The WFF outreach on CWD education will ramp up significantly right away with seminars, billboards and media promotions.

“We are doing our seminar series that will focus on CWD,” said WFF Director Chuck Sykes, who travels the state to conduct the seminars. “We are purchasing billboard advertisement up and down our major road systems. We’re also doing some outreach at gas pumps and ice machines at convenience stores in strategic places around the state.”

Sykes said there is so much misinformation in the public square, whether online or around the campfire, that WFF is doing everything it can to ensure people are getting the correct information.

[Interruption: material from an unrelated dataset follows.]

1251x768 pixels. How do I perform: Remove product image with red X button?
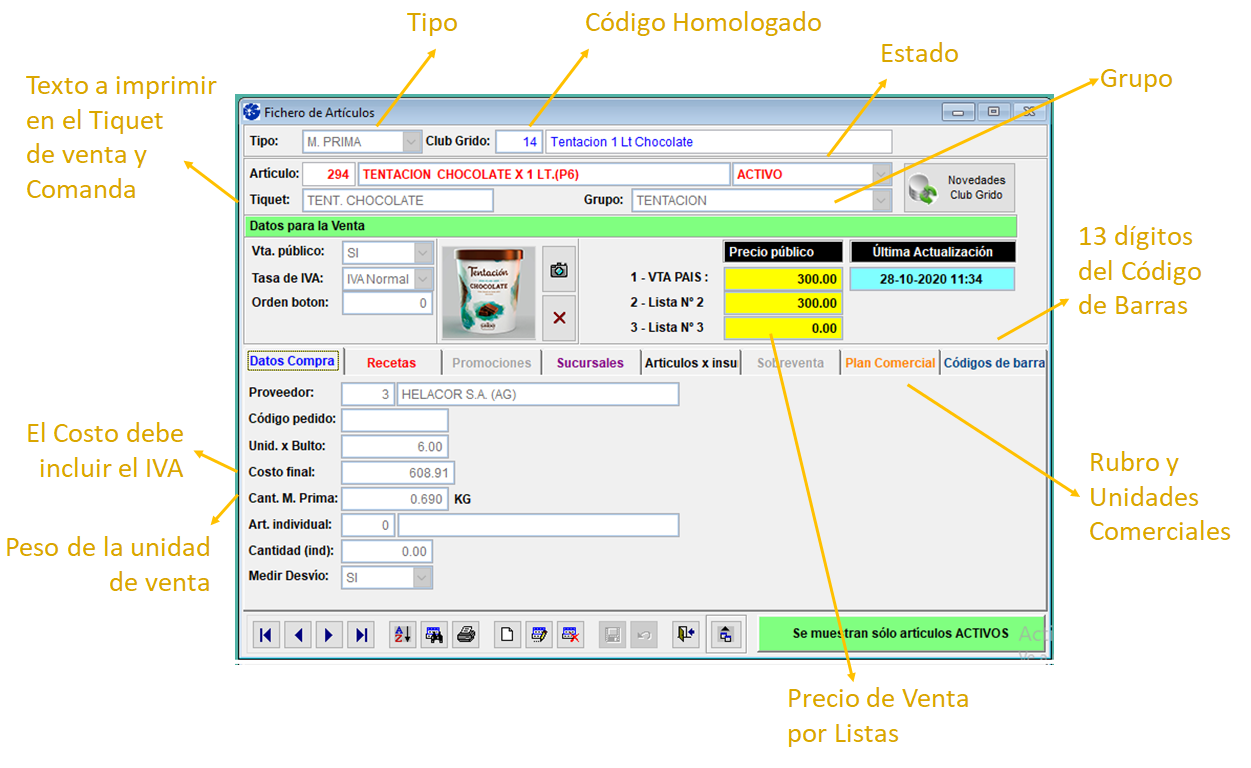559,318
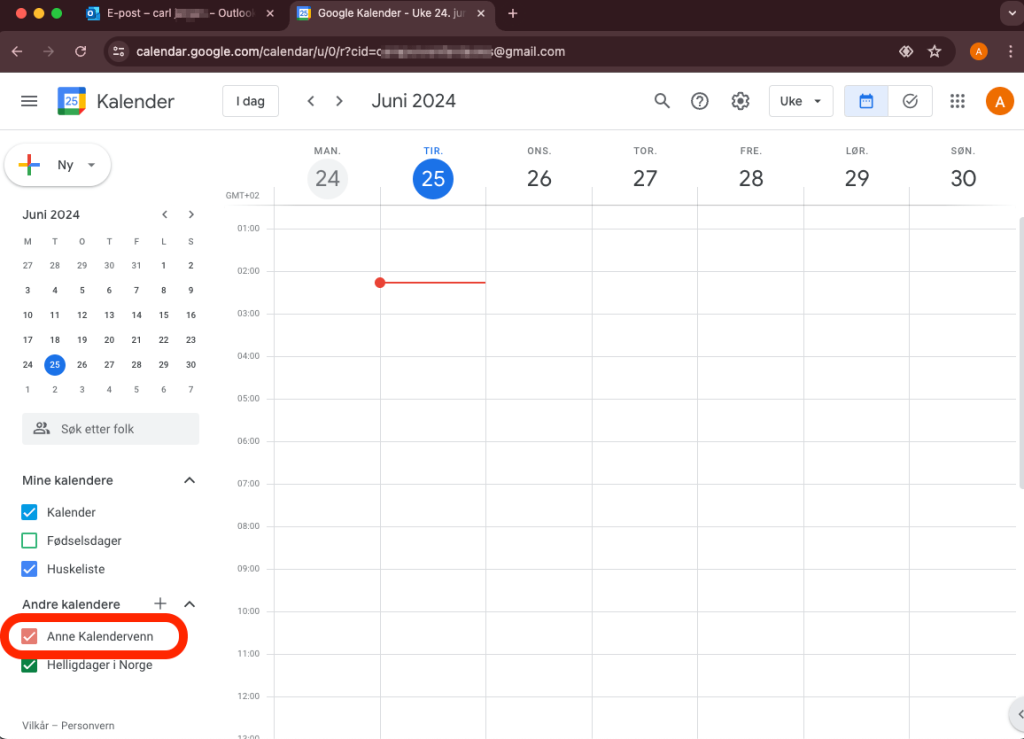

“There are rumors that it is already here in Alabama, which is not true,” Sykes said. “There are rumors that it’s made up; there’s no such thing as CWD. The best one I’ve heard is it’s just a way for the state to make money. I wish they would show me how we’re going to make money when we’re having to move resources and money to help test animals and educate the public. It’s typical anti-government rhetoric that doesn’t have any basis in reality. So, we’re trying our best to get the facts out.”

Sykes said the decision to ban natural deer urine products after the upcoming seasons was done to err on the side of caution.

“We knew that people already had orders,” he said. “We knew stores had the product on the shelf, and manufacturers already had purchase orders. The Board expressed a desire to ban urine products, so we made our recommendation to start the ban in 2019. So, hunters can buy and use those natural deer urine products through the upcoming season, but starting in the fall of 2019, they won’t be able to use them.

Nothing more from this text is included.